Provided text -
Title: Baseline Sensitivity of Ascochyta rabiei to Azoxystrobin, Pyraclostrobin, and Boscalid

Author
item WISE, K - NORTH DAKOTA STATE UNIV
item BRADLEY, C - NORTH DAKOTA STATE UNIV
item PASCHE, J - NORTH DAKOTA STATE UNIV
item GUDMESTAD, N - NORTH DAKOTA STATE UNIV
item Dugan, Frank
item Chen, Weidong

Submitted to: Plant Disease
Publication Type: Peer Reviewed Journal
Publication Acceptance Date: 9/24/2007
Publication Date: 2/1/2008
Citation: Wise, K.A., Bradley, C.A., Pasche, J.S., Gudmestad, N.C., Dugan, F.M., Chen, W. 2008. Baseline Sensitivity of Ascochyta rabiei to Azoxystrobin, Pyraclostrobin, and Boscalid. Plant Disease.92:295-300.

Source material -
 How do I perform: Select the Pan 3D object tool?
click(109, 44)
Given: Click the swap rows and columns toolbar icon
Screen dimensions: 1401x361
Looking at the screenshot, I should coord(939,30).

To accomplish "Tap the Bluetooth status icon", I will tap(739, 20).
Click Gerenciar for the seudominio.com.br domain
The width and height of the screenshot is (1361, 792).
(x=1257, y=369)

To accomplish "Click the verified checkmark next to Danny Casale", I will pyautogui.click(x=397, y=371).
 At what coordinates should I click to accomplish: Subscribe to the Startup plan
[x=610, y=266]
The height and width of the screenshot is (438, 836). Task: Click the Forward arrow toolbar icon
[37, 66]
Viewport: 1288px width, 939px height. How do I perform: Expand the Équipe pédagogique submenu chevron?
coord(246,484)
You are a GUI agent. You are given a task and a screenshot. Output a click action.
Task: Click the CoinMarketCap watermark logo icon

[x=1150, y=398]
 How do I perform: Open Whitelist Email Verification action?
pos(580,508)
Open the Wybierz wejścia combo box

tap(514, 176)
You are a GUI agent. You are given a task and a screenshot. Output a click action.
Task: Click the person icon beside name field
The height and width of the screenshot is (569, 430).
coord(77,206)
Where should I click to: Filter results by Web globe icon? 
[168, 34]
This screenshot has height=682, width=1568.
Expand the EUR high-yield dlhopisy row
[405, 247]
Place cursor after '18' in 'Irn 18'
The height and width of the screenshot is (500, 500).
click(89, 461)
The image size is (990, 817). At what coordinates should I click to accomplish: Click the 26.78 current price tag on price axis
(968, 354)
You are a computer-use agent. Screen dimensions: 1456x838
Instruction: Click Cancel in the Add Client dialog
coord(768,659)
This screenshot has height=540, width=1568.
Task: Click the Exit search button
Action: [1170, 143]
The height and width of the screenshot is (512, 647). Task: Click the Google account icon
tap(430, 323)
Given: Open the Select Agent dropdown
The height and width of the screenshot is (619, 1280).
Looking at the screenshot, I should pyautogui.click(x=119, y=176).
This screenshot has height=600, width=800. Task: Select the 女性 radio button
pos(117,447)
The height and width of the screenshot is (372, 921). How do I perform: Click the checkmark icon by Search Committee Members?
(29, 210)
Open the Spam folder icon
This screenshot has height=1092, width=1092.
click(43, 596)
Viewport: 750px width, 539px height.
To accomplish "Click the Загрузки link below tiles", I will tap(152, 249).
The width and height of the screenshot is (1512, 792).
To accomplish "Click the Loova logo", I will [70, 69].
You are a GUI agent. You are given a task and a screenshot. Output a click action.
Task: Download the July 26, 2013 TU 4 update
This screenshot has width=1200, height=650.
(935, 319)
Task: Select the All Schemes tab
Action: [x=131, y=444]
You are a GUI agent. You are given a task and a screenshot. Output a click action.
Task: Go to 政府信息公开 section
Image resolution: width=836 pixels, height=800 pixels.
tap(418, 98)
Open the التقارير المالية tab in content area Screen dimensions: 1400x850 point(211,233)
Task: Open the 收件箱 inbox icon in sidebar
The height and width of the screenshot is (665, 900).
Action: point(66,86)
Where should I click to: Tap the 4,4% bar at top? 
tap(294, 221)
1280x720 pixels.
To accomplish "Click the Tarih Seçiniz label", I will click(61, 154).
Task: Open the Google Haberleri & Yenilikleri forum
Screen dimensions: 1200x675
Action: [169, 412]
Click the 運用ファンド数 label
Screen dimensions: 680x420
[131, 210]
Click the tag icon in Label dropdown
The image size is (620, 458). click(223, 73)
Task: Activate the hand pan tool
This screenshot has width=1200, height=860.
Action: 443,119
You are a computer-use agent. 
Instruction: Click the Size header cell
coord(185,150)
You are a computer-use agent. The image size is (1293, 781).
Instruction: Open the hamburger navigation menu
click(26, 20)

How to complete this task - Write out the publication record about fungicide sensitivity of Ascochyta rabiei word for word, starting with "Submitted to: Plant" and going on through "Boscalid. Plant Disease.92:295-300.".

Answer box -
Submitted to: Plant Disease
Publication Type: Peer Reviewed Journal
Publication Acceptance Date: 9/24/2007
Publication Date: 2/1/2008
Citation: Wise, K.A., Bradley, C.A., Pasche, J.S., Gudmestad, N.C., Dugan, F.M., Chen, W. 2008. Baseline Sensitivity of Ascochyta rabiei to Azoxystrobin, Pyraclostrobin, and Boscalid. Plant Disease.92:295-300.